**Work order**
Every line of the entries below from the one containing "Given: Click the Search input field" to the one containing "You are a computer-use", both ends included, must be written out exactly. No other line belongs in the answer.

**Data excerpts**
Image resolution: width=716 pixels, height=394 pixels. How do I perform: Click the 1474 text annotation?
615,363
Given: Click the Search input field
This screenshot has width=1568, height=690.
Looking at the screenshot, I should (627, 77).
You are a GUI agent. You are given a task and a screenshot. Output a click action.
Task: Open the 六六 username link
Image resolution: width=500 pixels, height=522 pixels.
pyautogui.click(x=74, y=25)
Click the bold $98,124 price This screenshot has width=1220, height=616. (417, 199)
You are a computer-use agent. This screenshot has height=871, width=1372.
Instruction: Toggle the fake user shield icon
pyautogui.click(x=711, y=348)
* * *
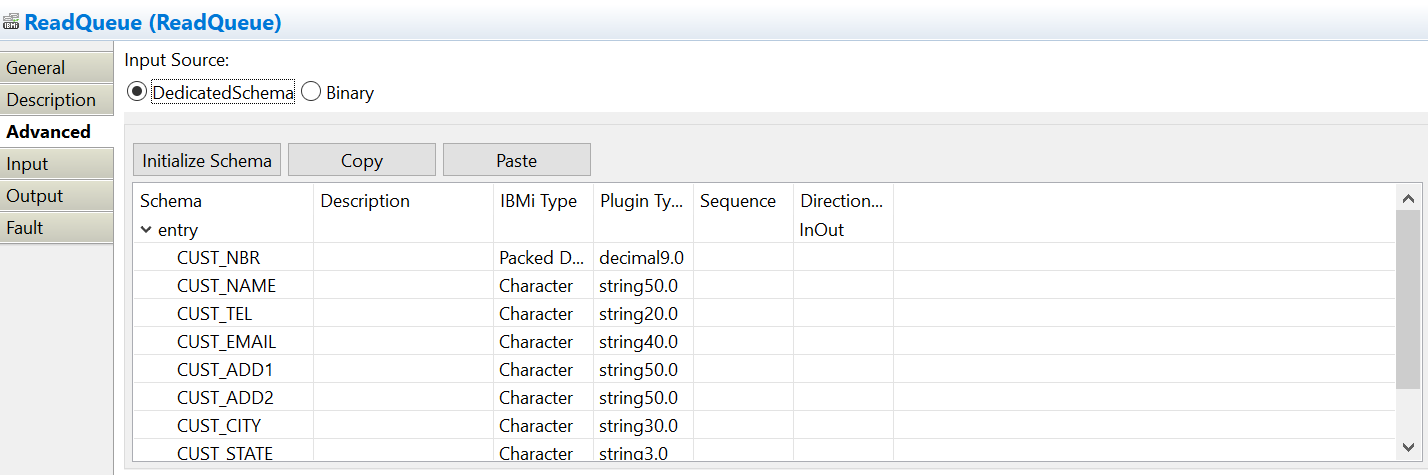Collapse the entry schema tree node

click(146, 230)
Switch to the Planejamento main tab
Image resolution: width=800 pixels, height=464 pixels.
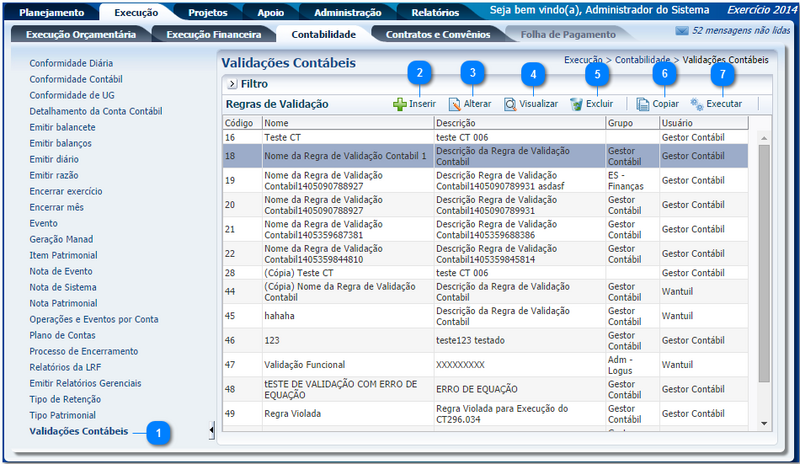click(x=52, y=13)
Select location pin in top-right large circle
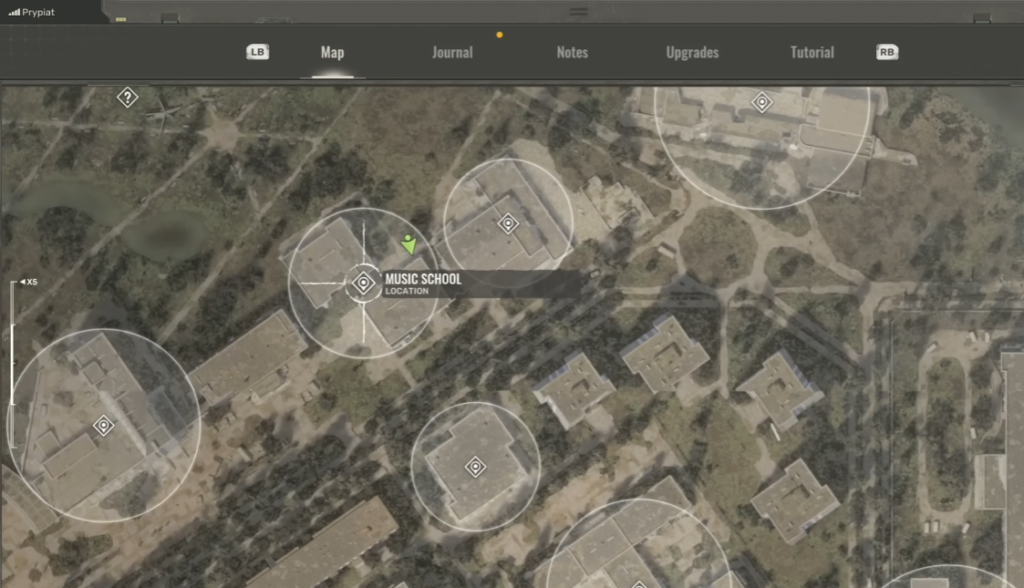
---
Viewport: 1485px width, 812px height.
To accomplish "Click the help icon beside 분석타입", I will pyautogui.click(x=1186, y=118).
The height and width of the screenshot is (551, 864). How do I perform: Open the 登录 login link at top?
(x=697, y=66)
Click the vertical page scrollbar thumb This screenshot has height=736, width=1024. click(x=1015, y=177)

**Answer**
Given: Click the Search input field
This screenshot has width=1568, height=690.
Looking at the screenshot, I should (627, 77).
You are a GUI agent. You are given a task and a screenshot. Output a click action.
Task: Open the 六六 username link
Image resolution: width=500 pixels, height=522 pixels.
pyautogui.click(x=74, y=25)
Click the bold $98,124 price This screenshot has width=1220, height=616. (417, 199)
You are a computer-use agent. This screenshot has height=871, width=1372.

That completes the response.